Pembuat sebenarnya dari berbagai
macam perbuatan itu, ialah Tuhan dan manusia hanyalah merupakan alat untuk
berlakunya perbuatan Tuhan. Dalam hal perbuatan itu manusia terpaksa melakukan
apa yang dikehendaki Tuhan.
Dalam persoalan kehendak Tuhan,
al-Asy’ari menegaskan bahwa Tuhan menghendaki segala apa yang mungkin
dikehendaki. Ayat yang dipakai untuk memperkuat pendapat tersebut ialah :
Oleh al-Asy’ari diartikan bahwa
manusia tak bisa menghendaki sesuatu, kecuali jika Allah menghendaki manusia
supaya menghendaki manusia supaya menghendaki sesuatu itu.
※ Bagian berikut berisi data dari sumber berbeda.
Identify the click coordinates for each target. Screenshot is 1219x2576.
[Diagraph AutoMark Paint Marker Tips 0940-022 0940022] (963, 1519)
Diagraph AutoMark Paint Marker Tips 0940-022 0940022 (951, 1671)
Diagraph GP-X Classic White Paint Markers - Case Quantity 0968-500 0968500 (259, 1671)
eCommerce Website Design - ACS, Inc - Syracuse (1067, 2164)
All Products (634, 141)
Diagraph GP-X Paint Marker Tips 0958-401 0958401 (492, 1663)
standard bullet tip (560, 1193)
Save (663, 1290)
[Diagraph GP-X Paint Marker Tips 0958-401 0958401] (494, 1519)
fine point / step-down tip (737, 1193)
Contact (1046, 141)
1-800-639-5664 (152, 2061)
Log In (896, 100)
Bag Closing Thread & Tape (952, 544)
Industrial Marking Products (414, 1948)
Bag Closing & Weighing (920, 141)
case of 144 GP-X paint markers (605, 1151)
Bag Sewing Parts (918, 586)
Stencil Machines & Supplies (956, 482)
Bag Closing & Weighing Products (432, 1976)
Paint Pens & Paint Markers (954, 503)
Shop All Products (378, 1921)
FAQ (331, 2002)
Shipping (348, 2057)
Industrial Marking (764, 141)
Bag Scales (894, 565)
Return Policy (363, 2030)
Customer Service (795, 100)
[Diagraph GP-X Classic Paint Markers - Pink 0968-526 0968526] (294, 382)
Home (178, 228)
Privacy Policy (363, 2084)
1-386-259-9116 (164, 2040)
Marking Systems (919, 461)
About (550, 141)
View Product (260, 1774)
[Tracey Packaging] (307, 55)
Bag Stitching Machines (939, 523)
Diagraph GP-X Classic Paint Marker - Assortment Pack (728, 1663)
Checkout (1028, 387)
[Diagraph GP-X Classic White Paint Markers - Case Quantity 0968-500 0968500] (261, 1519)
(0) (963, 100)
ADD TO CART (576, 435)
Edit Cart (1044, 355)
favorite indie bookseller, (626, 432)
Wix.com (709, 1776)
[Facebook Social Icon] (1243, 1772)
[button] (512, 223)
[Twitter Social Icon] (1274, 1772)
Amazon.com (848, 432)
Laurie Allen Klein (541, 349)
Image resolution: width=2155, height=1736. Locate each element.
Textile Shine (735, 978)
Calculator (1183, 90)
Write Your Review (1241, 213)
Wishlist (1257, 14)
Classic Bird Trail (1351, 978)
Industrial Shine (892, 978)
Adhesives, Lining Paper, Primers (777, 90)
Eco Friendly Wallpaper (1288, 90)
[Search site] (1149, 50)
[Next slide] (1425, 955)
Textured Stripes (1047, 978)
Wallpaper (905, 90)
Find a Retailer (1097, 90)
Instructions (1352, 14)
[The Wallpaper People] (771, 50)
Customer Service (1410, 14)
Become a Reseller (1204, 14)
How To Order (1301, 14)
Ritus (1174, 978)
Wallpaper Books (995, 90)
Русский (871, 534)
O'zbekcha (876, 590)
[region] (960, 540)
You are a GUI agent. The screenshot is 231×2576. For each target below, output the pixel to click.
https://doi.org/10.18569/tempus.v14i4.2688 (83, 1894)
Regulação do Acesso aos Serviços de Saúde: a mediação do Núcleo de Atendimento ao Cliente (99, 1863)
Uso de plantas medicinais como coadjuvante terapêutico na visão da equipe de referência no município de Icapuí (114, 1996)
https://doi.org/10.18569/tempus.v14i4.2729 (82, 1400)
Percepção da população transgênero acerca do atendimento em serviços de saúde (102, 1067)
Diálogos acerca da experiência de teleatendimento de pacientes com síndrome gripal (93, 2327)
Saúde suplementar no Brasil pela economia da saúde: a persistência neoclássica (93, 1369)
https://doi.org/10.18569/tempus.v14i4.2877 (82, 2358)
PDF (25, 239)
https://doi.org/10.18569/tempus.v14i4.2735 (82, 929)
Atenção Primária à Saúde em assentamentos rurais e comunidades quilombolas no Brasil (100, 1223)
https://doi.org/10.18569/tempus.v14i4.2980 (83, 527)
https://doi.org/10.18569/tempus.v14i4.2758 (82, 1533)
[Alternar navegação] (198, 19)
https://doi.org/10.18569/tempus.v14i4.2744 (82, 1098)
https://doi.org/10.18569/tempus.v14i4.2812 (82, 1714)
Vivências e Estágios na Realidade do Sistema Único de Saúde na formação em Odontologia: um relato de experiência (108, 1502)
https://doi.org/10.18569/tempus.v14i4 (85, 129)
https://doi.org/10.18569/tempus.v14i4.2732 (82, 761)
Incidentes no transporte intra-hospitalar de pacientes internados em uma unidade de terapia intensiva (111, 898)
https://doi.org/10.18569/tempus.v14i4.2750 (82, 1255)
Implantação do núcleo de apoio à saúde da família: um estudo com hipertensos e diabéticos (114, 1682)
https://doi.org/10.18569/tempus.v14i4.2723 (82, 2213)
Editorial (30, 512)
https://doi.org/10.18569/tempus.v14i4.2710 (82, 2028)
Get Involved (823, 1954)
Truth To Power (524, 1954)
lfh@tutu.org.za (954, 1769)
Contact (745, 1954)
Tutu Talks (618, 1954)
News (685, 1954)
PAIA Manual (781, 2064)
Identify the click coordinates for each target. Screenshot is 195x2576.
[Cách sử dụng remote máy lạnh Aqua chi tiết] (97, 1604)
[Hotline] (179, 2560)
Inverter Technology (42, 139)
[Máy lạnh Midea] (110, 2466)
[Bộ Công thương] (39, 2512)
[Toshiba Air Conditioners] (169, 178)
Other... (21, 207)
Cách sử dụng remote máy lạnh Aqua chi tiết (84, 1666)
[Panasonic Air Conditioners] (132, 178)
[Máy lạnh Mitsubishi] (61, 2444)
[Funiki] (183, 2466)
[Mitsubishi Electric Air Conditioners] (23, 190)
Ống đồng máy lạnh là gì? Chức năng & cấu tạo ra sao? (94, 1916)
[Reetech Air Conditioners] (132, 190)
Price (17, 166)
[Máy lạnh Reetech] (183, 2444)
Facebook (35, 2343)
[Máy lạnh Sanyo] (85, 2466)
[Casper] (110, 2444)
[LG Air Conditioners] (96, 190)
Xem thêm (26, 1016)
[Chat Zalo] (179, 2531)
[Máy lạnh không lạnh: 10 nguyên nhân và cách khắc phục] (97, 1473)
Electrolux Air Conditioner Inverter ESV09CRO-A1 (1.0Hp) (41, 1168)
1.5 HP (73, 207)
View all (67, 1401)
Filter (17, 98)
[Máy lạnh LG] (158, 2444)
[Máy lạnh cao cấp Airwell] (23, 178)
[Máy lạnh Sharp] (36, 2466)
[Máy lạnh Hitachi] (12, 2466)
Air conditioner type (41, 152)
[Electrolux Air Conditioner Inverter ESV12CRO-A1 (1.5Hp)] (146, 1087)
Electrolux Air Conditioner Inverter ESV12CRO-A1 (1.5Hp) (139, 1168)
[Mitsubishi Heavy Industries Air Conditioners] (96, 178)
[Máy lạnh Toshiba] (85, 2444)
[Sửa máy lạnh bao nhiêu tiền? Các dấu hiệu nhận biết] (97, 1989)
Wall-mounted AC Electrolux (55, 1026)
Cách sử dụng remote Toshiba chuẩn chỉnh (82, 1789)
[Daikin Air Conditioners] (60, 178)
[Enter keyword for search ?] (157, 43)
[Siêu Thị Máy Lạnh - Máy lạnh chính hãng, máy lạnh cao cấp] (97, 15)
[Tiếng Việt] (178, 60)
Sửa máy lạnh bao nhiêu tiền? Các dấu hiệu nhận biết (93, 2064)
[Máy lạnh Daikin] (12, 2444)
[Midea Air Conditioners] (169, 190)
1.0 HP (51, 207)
Jadi daya atau kebebasan manusia
sangatlah terbatas, sebab untuk mewujudkan perbuatan-perbuatannya manusia
sangat tergantung pada kehendak Tuhan. Ini jelas mengandung arti kehendak
manusia atau kebebasan manusia ialah satu dengan kehendak Tuhan. Dan bahwa
kehendak yang ada dalam diri manusia sebenarnya tidak lain dari kehendak Tuhan,
kemauan dan kebebasan untuk berbuat ialah perbuatan Tuhan dan bukan perbuatan
manusia.
Al-Maturidi
Al-Maturidi menyebut bahwa kebebasan
manusia dalam berbuat ialah daya yang diciptakan oleh manusia itu sendiri dan
bahwa perbuatan manusia ialah perbuatan manusia dalam arti sebenarnya,
daya untuk berbuat tidak boleh tidak metilah daya manusia, karena orang tidak
dapat memandang sesuatu perbuatan sebagai perbuatannya sendiri.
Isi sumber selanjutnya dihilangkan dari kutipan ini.